🤖 AI Summary
This study systematically evaluates supervised single-label and multi-label text classification methods across mainstream benchmark datasets. Using a unified experimental framework with strict hyperparameter control—particularly learning rate—we comparatively analyze representative models: bag-of-n-grams (trigram-SVM), sequential (LSTM), graph-based (GCN), hierarchical, and pre-trained models (BERT, RoBERTa, T5). Key findings are: (1) Discriminative pre-trained models (e.g., BERT-family) consistently achieve state-of-the-art performance; (2) A carefully tuned lightweight trigram-SVM surpasses several recent models on multiple datasets; (3) Generative models (e.g., T5) exhibit competitive few-shot performance but lag significantly in overall accuracy; (4) We provide the first empirical evidence that prevalent comparative studies routinely neglect foundational hyperparameter optimization, undermining result robustness. All code, configurations, and evaluation scripts are publicly released.
📝 Abstract
We analyze various methods for single-label and multi-label text classification across well-known datasets, categorizing them into bag-of-words, sequence-based, graph-based, and hierarchical approaches.
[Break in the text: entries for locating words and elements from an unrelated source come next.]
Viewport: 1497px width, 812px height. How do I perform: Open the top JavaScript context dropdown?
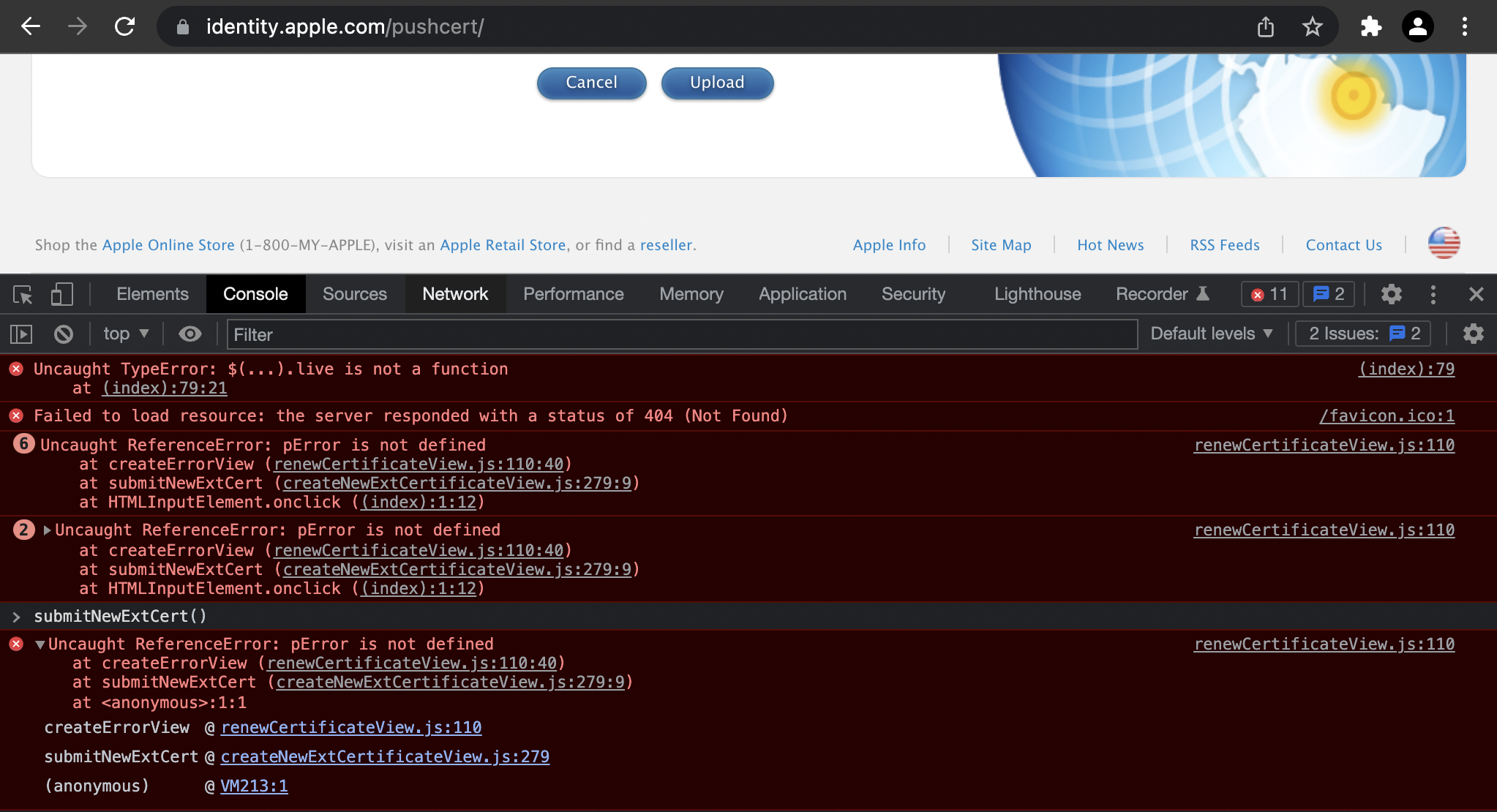pyautogui.click(x=126, y=334)
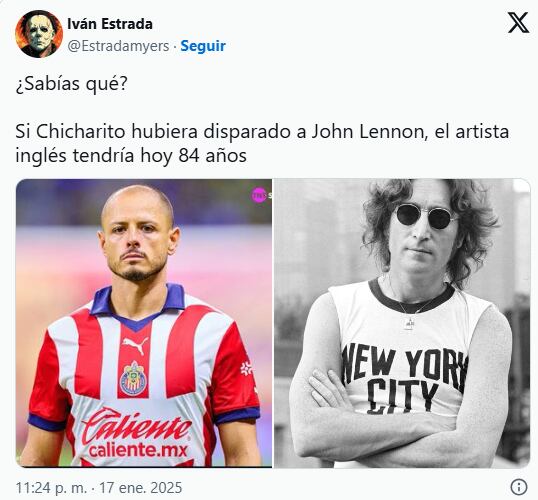The height and width of the screenshot is (500, 538).
Task: Click the round sunglasses in the right photo
Action: 426,216
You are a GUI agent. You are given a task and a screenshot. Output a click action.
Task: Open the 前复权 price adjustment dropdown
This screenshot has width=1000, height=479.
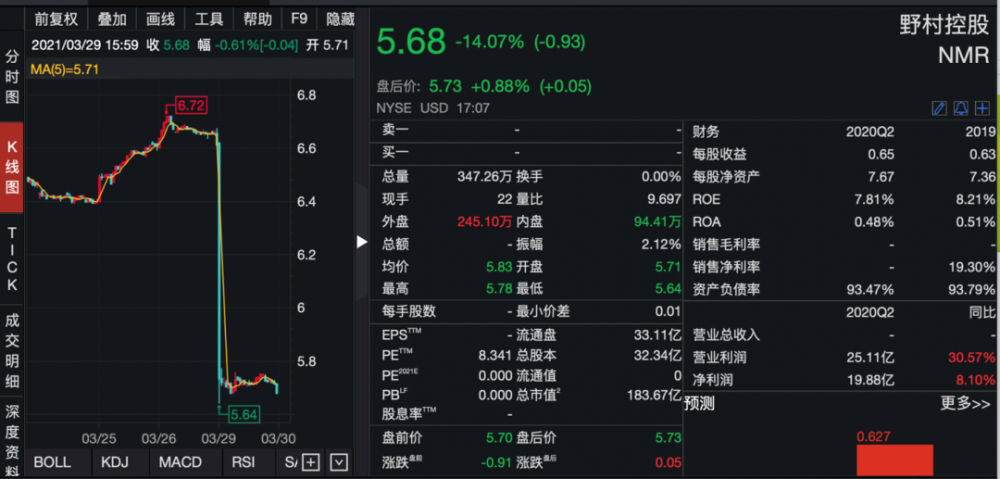[56, 19]

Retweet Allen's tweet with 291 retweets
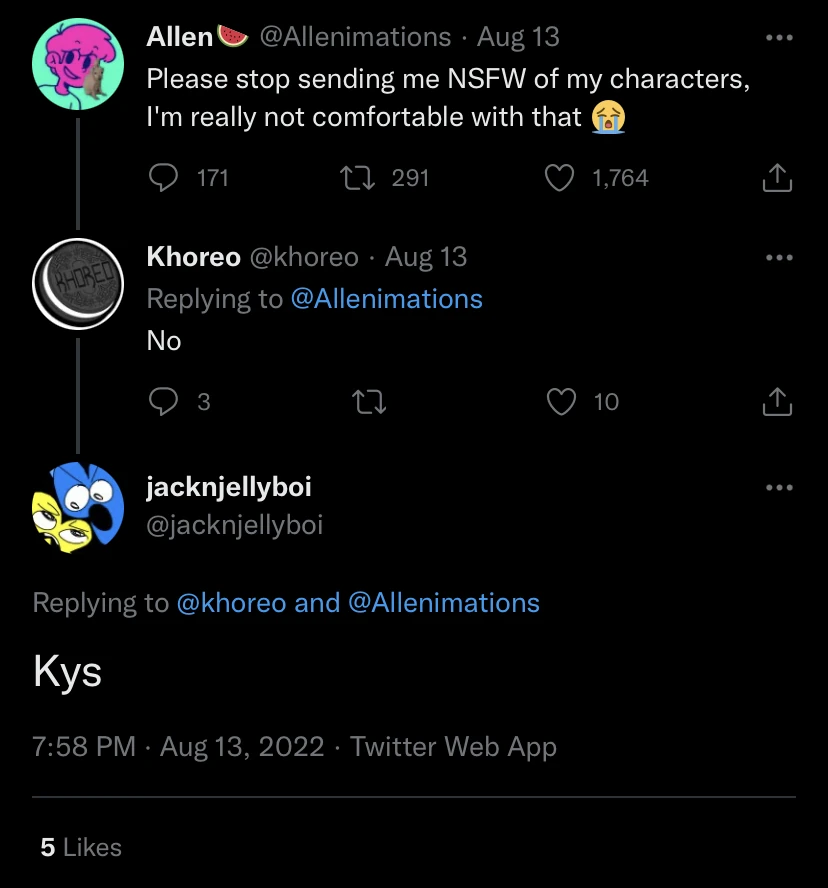(354, 178)
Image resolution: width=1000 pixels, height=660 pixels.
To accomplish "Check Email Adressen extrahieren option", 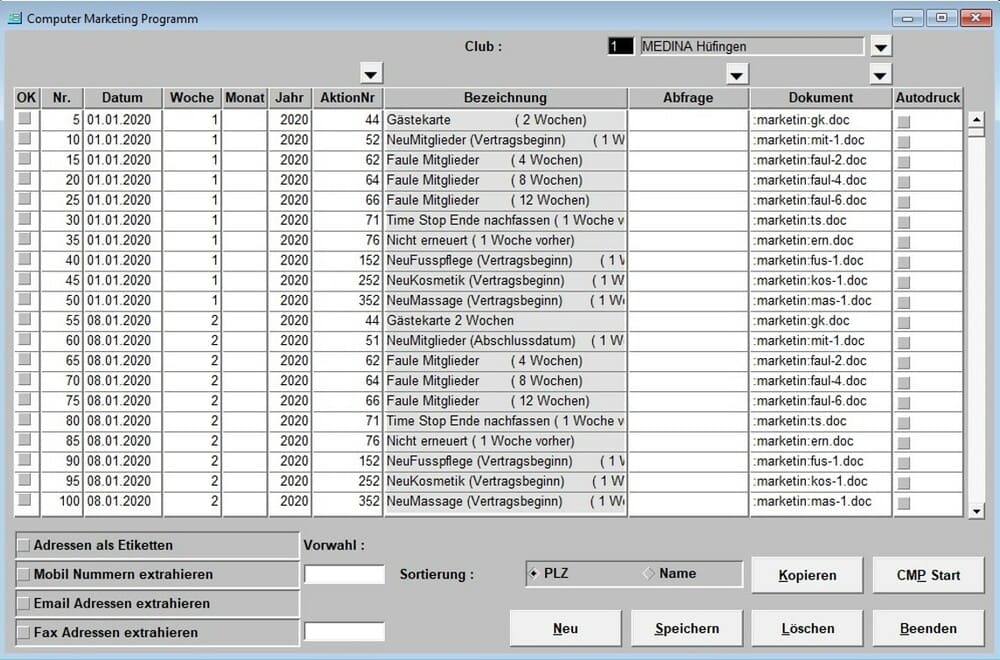I will pyautogui.click(x=24, y=604).
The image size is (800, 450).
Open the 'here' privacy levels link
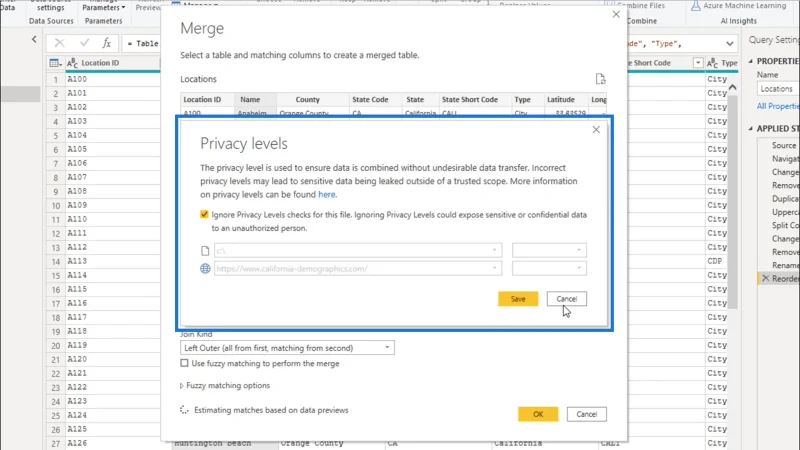(327, 194)
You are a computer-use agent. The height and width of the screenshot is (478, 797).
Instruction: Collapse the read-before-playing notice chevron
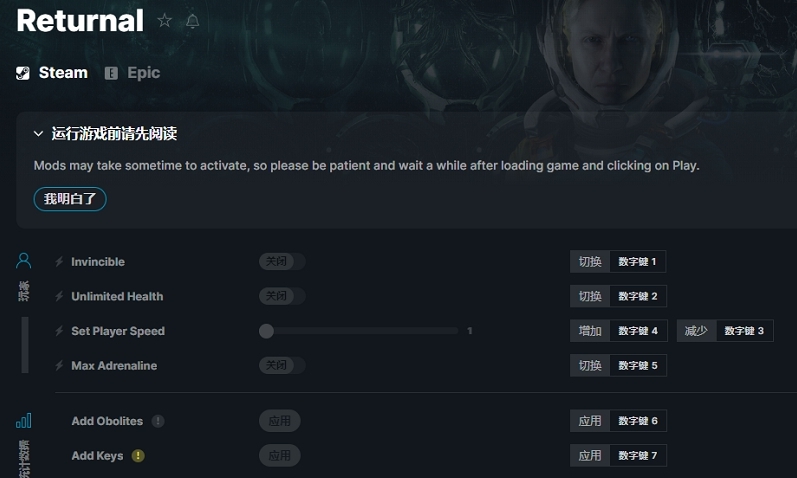point(38,133)
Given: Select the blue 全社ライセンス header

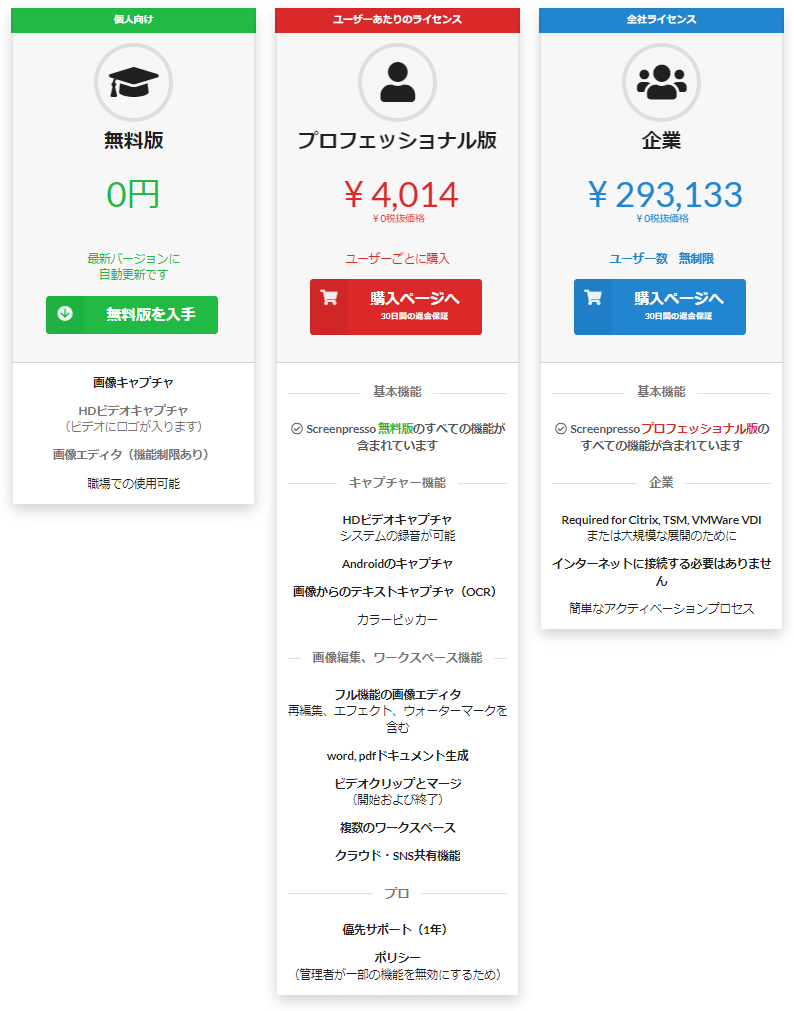Looking at the screenshot, I should pos(661,19).
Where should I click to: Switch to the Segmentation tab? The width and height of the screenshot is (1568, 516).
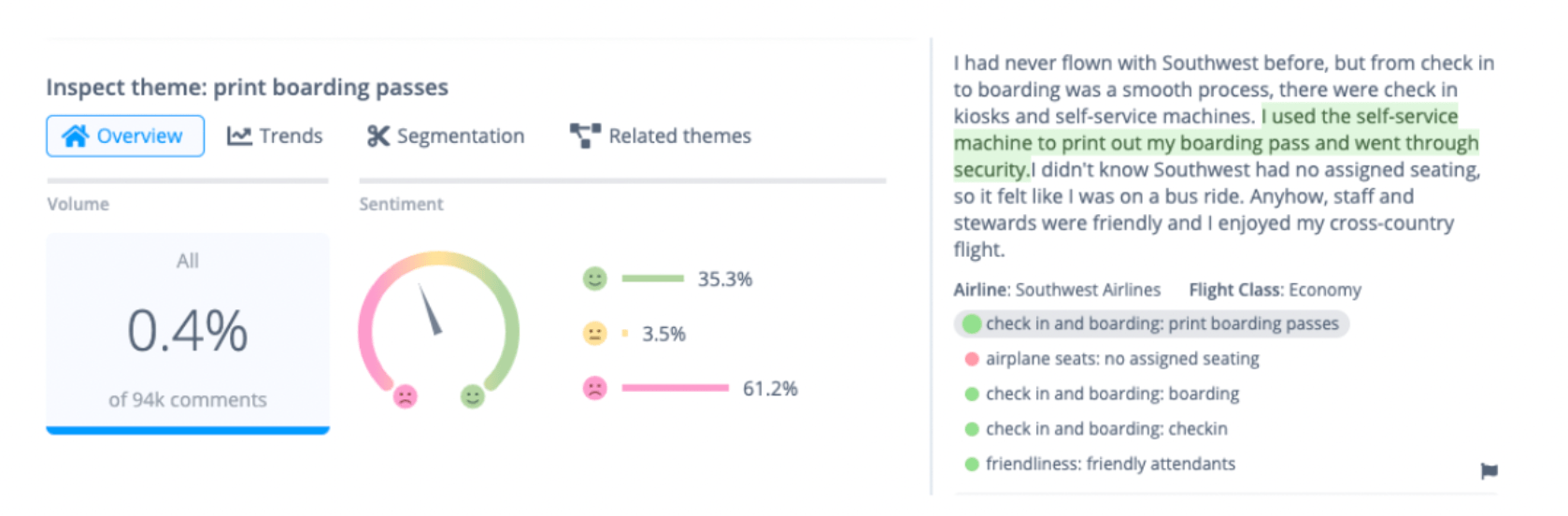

Despite the surge in methods like graph-based models, encoder-only pre-trained language models, notably BERT, remain state-of-the-art. However, recent findings suggest simpler models like logistic regression and trigram-based SVMs outperform newer techniques. While decoder-only generative language models show promise in learning with limited data, they lag behind encoder-only models in performance. We emphasize the superiority of discriminative language models like BERT over generative models for supervised tasks. Additionally, we highlight the literature's lack of robustness in method comparisons, particularly concerning basic hyperparameter optimizations like learning rate in fine-tuning encoder-only language models. Data availability: The source code is available at https://github.com/drndr/multilabel-text-clf All datasets used for our experiments are publicly available except the NYT dataset.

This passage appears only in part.